Lesetext:
┌──

Michelle Kalt ist die Stand-up-Comedienne der Stunde

Zuger Anwältin erobert die Schweizer Comedy-Bühnen

Sie sei eine Analytikerin, sagt Michelle Kalt. (Bild: András Pongó/zvg)

Sie heisst Kalt und wird in ihrer Branche heiss gehandelt: Die 30-jährige Zugerin Michelle Kalt macht als Comedy-Newcomerin derzeit an Anlässen auf sich aufmerksam, weil sie frisch-fröhlich über Männer versus Katzen herzieht. Ihre Arbeitswelt ist allerdings eine ganz andere, vergleichsweise trockene.

Sie kann in ihrem Programm ganz schön fordernd sein, die hochgeschossene Michelle Kalt aus Zug: Sie möchte gerne einen Stimmrechtsentzug bei Vergehen wie Selfiestick-Gebrauch oder für Männer, die beim Sex die Socken anbehalten.

Das soll lustig sein? Darüber sinniert Michelle Kalt nach Feierabend am runden Tisch ihres grossen Büros im Zürcher Dolderquartier. Sie hat einen langen Arbeitstag hinter sich und jetzt sprudelt sie immer noch: «Humor ist sehr subjektiv. Die einen lachen, weil sie überrascht werden, andere aus Erleichterung. Und wieder andere, weil sie sich beschämt fühlen.»

└──

Datenauszug:
┌──

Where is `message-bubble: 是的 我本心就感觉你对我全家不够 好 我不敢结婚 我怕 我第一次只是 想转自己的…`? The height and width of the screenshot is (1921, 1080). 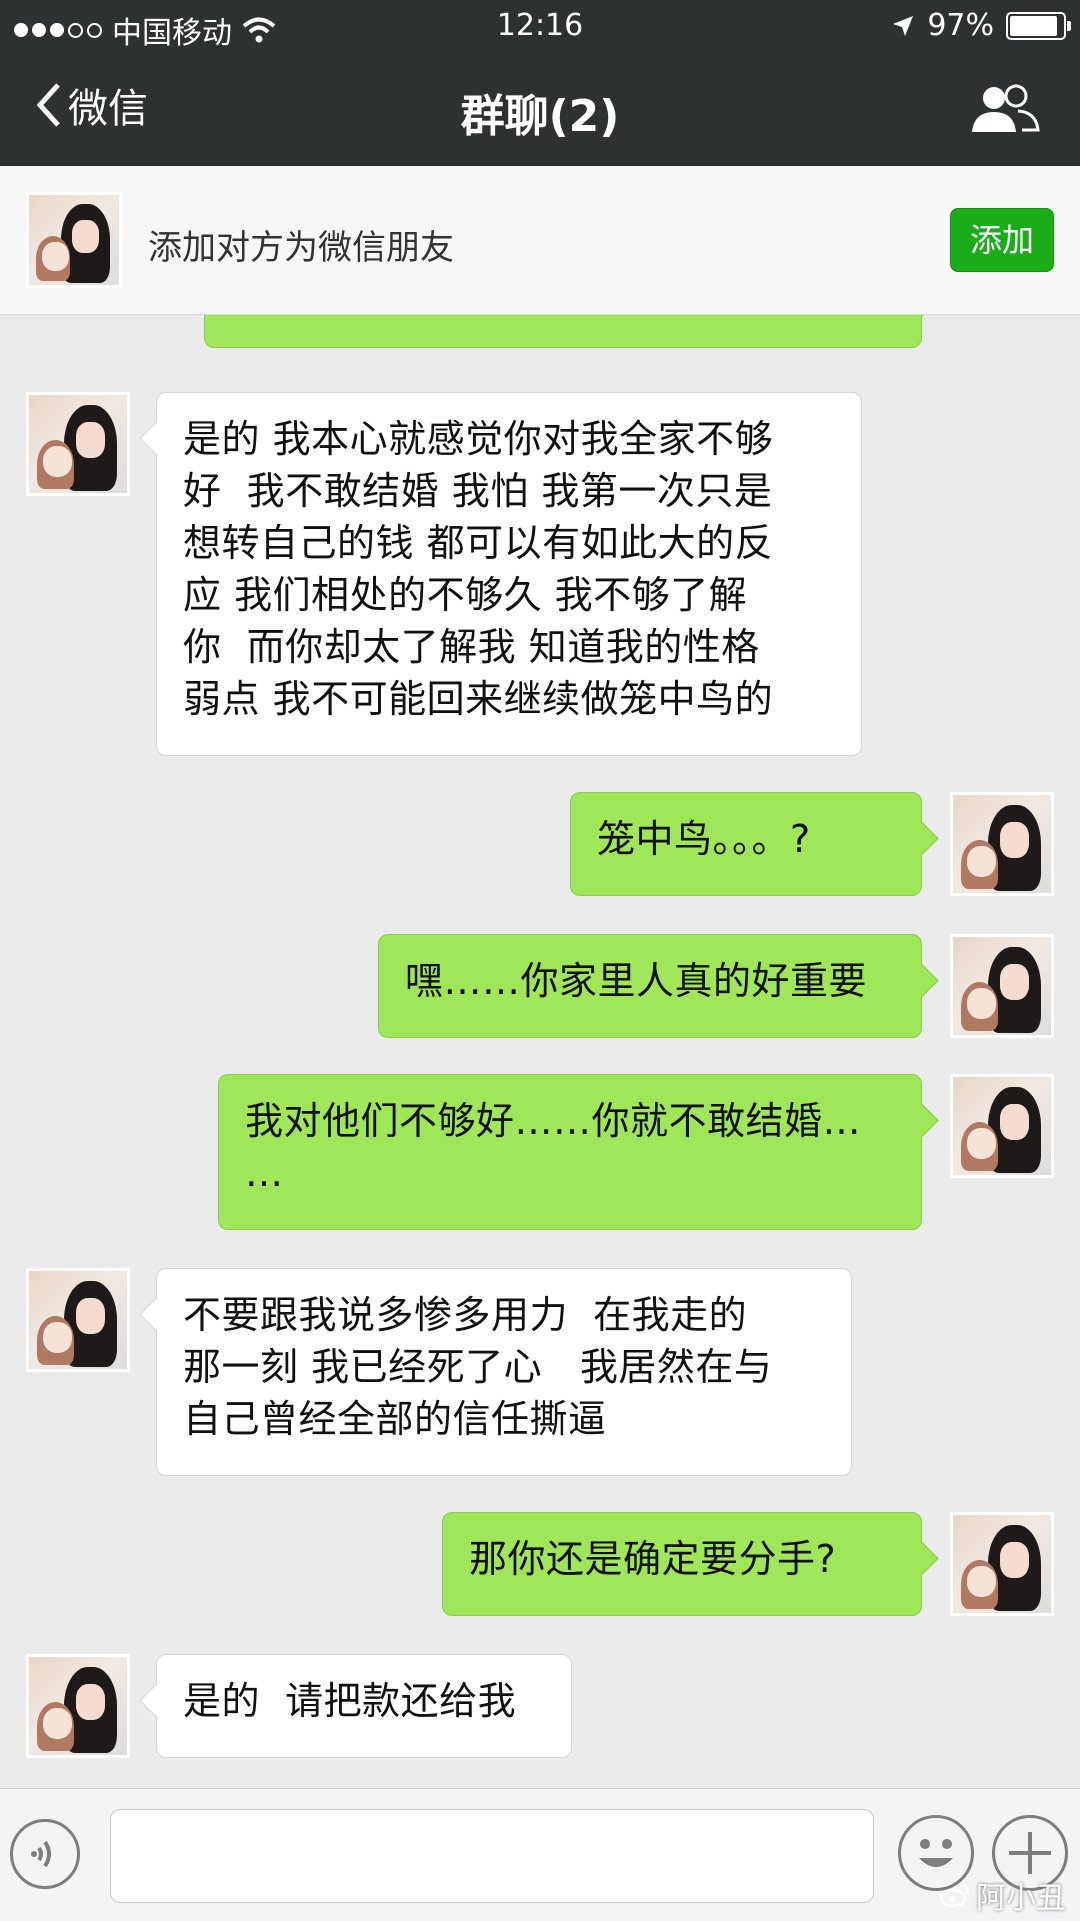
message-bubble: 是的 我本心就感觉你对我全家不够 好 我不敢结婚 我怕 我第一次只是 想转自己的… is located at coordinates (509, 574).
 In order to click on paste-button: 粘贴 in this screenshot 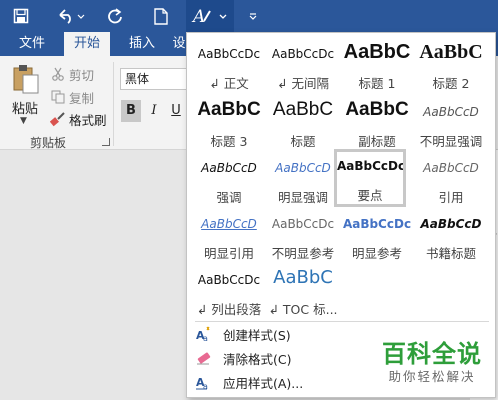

└──

Ziel der Übung: Gib aus dem Lesetext unverändert alles von „Zuger Anwältin erobert“ bis hinunter zu „die Socken anbehalten.“ aus.

Erwartete Ausgabe:
Zuger Anwältin erobert die Schweizer Comedy-Bühnen

Sie sei eine Analytikerin, sagt Michelle Kalt. (Bild: András Pongó/zvg)

Sie heisst Kalt und wird in ihrer Branche heiss gehandelt: Die 30-jährige Zugerin Michelle Kalt macht als Comedy-Newcomerin derzeit an Anlässen auf sich aufmerksam, weil sie frisch-fröhlich über Männer versus Katzen herzieht. Ihre Arbeitswelt ist allerdings eine ganz andere, vergleichsweise trockene.

Sie kann in ihrem Programm ganz schön fordernd sein, die hochgeschossene Michelle Kalt aus Zug: Sie möchte gerne einen Stimmrechtsentzug bei Vergehen wie Selfiestick-Gebrauch oder für Männer, die beim Sex die Socken anbehalten.